#### PARTS OF THE EXERCISE:
1 – Set down the stretch of the course database setup guide from "In a perfect" through "add --all .", copying it word for word.
2 – List every line of the listing that contains the string "coordinates", matching case exactly.

#### SELECTED PASSAGE:
--------------------
This repo contains a bare-bones database implementation, which supports executing simple transactions in series. In the assignments of this class, you will be adding to this implementation, adding support for B+ tree indices, efficient join algorithms, query optimization, multigranularity locking to support concurrent execution of transactions, and database recovery.

As you will be working with this codebase for the rest of the semester, it is a good idea to get familiar with it.

Overview

In this document, we explain

  • how to fetch the released code from GitHub
  • how to fetch any updates to the released code
  • how to setup a local development environment
  • how to run tests inside the CS186 docker container and using IntelliJ
  • how to submit your code to turn in assignments
  • how to reset your docker container
  • the general architecture of the released code

Fetching the released code

The first time you work on this codebase, run the following command (this is the same command given in HW0; you do not need to run this again if you are working through HW0):

docker run --name cs186 -v "/path/to/cs186/directory/on/your/machine:/cs186" -it cs186/environment /bin/bash

This should start a bash shell (type exit to exit). You should only need to run this one time in this class.

To start the container, run:

docker start -ai cs186

After some notifications, you should get a prompt like this:

ubuntu@1891ee9ee645:/$

This indicates that you are inside the container; to exit the container, type exit or ctrl+D at the bash prompt.

While inside the container, navigate to the shared directory:

cd /cs186

Clone this repo:

git clone https://github.com/berkeley-cs186/sp20-moocbase.git

If you get an error like Could not resolve host: github.com, try restarting your docker machine (exit the container and run docker-machine restart) or restarting your computer.

Now, navigate into the newly created directory:

cd sp20-moocbase

To test that everything is working correctly, run:

mvn clean test -P system

There should not be any failures.

Fetching any updates to the released code

In a perfect world, we would never have to update the released code, because it would be perfectly free of bugs. Unfortunately, bugs do surface from time to time, and you may have to fetch updates. We will post on Piazza whenever fetching updates is necessary. The following instructions explain how to do so.

Inside the container, navigate to the cloned repo:

cd /cs186/sp20-moocbase

Commit any changes you have made so far:

git add --all .
git commit -m "commit message"

If you get the following error:

*** Please tell me who you are.

Run

  git config --global user.email "[email protected]"
  git config --global user.name "Your Name"

to set your account's default identity.
Omit --global to set the identity only in this repository.

fatal: empty ident name (for <ubuntu@7623beeffa12.(none)>) not allowed

then run the two suggested commands and try again.

Pull the changes:

git pull --rebase

If there are any conflicts, resolve them and run git rebase --continue. If you need help resolving merge conflicts, please come to office hours.

Setting up your local development environment

You are free to use any text editor or IDE to complete the assignments, but we will build and test your code in the docker container with maven.

We recommend setting up a more local development environment by installing Java 8 locally (the version our Docker container runs) and using an IDE such as IntelliJ.
--------------------
Items listed in a dataset
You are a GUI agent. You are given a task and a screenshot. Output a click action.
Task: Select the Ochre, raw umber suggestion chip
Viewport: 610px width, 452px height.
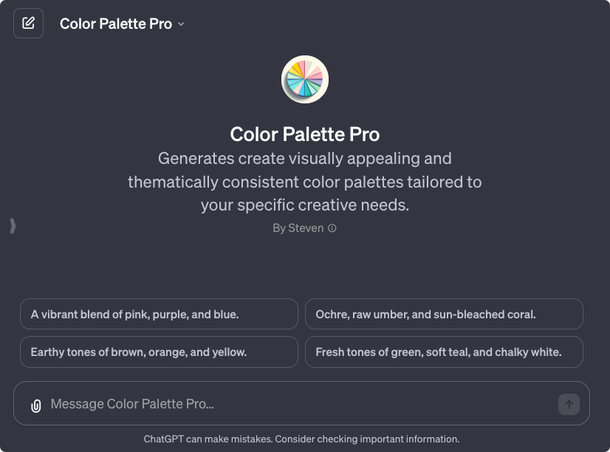tap(443, 314)

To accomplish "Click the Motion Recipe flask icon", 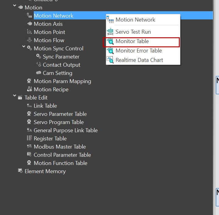I will [x=30, y=89].
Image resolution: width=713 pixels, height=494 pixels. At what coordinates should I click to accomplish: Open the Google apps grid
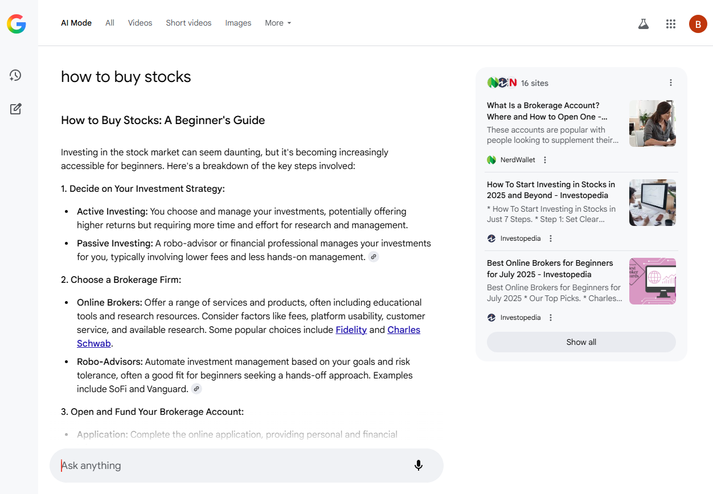click(x=671, y=23)
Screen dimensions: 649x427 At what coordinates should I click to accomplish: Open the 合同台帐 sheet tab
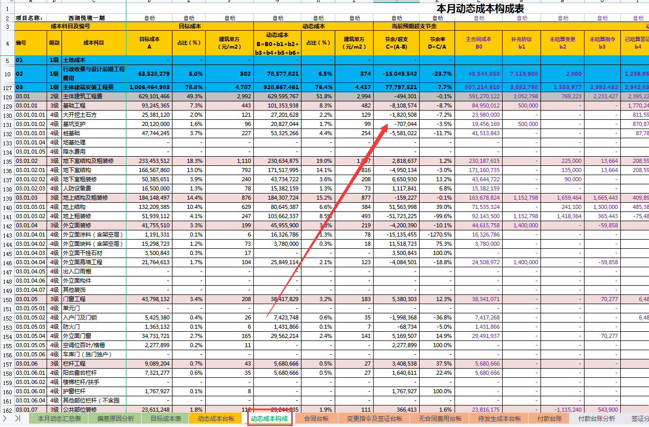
--------------------
#### RESPONSES TO THE EXERCISE:
1 –
In a perfect world, we would never have to update the released code, because it would be perfectly free of bugs. Unfortunately, bugs do surface from time to time, and you may have to fetch updates. We will post on Piazza whenever fetching updates is necessary. The following instructions explain how to do so.

Inside the container, navigate to the cloned repo:

cd /cs186/sp20-moocbase

Commit any changes you have made so far:

git add --all .

2 –
Image resolution: width=713 pixels, height=494 pixels. At what coordinates should I click to accomplish: Open the Google apps grid
Screen dimensions: 649x427 At what coordinates should I click to accomplish: Open the 合同台帐 sheet tab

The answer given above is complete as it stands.